Performance Bounds for Group Testing With Doubly-Regular Designs

TL;DR

This paper analyzes the performance of a doubly-regular group testing design combined with the DD decoding algorithm across various regimes, providing new bounds and matching known optimality results in certain settings.

Contribution

It introduces a detailed analysis of doubly-regular designs with DD decoding, establishing new bounds and matching asymptotic optimality in some regimes.

Findings

Matches existing optimality results in the sub-linear regime.

Provides new approximate recovery bounds in the linear regime.

Improves bounds for size-constrained testing with growing test sizes.

Abstract

In the group testing problem, the goal is to identify a subset of defective items within a larger set of items based on tests whose outcomes indicate whether any defective item is present. This problem is relevant in areas such as medical testing, DNA sequencing, and communications. In this paper, we study a doubly-regular design in which the number of tests-per-item and the number of items-per-test are fixed. We analyze the performance of this test design alongside the Definite Defectives (DD) decoding algorithm in several settings, namely, (i) the sub-linear regime $k=o(n)$ with exact recovery, (ii) the linear regime $k=\Theta(n)$ with approximate recovery, and (iii) the size-constrained setting, where the number of items per test is constrained. Under setting (i), we show that our design together with the DD algorithm, matches an existing achievability result for the DD algorithm with the near-constant tests-per-item design, which is known to be asymptotically optimal in broad scaling regimes. Under setting (ii), we provide novel approximate recovery bounds that complement a hardness result regarding exact recovery. Lastly, under setting (iii), we improve on the best known upper and lower bounds in scaling regimes where the maximum test size grows with the total number of items.

════════

- [Your assignment]
Extract the complete passage on group testing with doubly-regular designs, reproducing every line of it word for word. Rely on the text above and nothing outside it.

════════

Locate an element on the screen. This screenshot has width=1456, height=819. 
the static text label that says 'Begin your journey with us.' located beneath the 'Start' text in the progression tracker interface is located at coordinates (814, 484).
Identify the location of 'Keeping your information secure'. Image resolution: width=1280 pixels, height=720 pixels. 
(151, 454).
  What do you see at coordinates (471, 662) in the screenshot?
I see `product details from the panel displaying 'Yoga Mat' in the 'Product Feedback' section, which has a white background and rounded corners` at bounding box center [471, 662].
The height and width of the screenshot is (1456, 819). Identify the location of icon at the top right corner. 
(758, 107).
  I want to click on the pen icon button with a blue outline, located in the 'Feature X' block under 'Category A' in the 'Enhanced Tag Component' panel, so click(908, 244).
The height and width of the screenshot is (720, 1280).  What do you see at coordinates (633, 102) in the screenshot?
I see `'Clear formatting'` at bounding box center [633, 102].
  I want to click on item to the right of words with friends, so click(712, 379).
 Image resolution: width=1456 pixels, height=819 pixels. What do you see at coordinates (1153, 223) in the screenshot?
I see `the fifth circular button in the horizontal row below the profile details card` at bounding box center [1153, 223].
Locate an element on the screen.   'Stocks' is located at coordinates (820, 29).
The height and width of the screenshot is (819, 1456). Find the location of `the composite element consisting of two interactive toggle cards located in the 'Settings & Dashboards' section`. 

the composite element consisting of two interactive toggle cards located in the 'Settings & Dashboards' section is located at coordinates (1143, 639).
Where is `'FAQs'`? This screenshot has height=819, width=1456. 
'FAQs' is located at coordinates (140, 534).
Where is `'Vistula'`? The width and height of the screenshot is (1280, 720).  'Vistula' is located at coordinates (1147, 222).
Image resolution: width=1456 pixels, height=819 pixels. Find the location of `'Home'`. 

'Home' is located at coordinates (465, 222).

════════

- [Your solution]
Performance Bounds for Group Testing With Doubly-Regular Designs

TL;DR

This paper analyzes the performance of a doubly-regular group testing design combined with the DD decoding algorithm across various regimes, providing new bounds and matching known optimality results in certain settings.

Contribution

It introduces a detailed analysis of doubly-regular designs with DD decoding, establishing new bounds and matching asymptotic optimality in some regimes.

Findings

Matches existing optimality results in the sub-linear regime.

Provides new approximate recovery bounds in the linear regime.

Improves bounds for size-constrained testing with growing test sizes.

Abstract

In the group testing problem, the goal is to identify a subset of defective items within a larger set of items based on tests whose outcomes indicate whether any defective item is present. This problem is relevant in areas such as medical testing, DNA sequencing, and communications. In this paper, we study a doubly-regular design in which the number of tests-per-item and the number of items-per-test are fixed. We analyze the performance of this test design alongside the Definite Defectives (DD) decoding algorithm in several settings, namely, (i) the sub-linear regime $k=o(n)$ with exact recovery, (ii) the linear regime $k=\Theta(n)$ with approximate recovery, and (iii) the size-constrained setting, where the number of items per test is constrained. Under setting (i), we show that our design together with the DD algorithm, matches an existing achievability result for the DD algorithm with the near-constant tests-per-item design, which is known to be asymptotically optimal in broad scaling regimes. Under setting (ii), we provide novel approximate recovery bounds that complement a hardness result regarding exact recovery. Lastly, under setting (iii), we improve on the best known upper and lower bounds in scaling regimes where the maximum test size grows with the total number of items.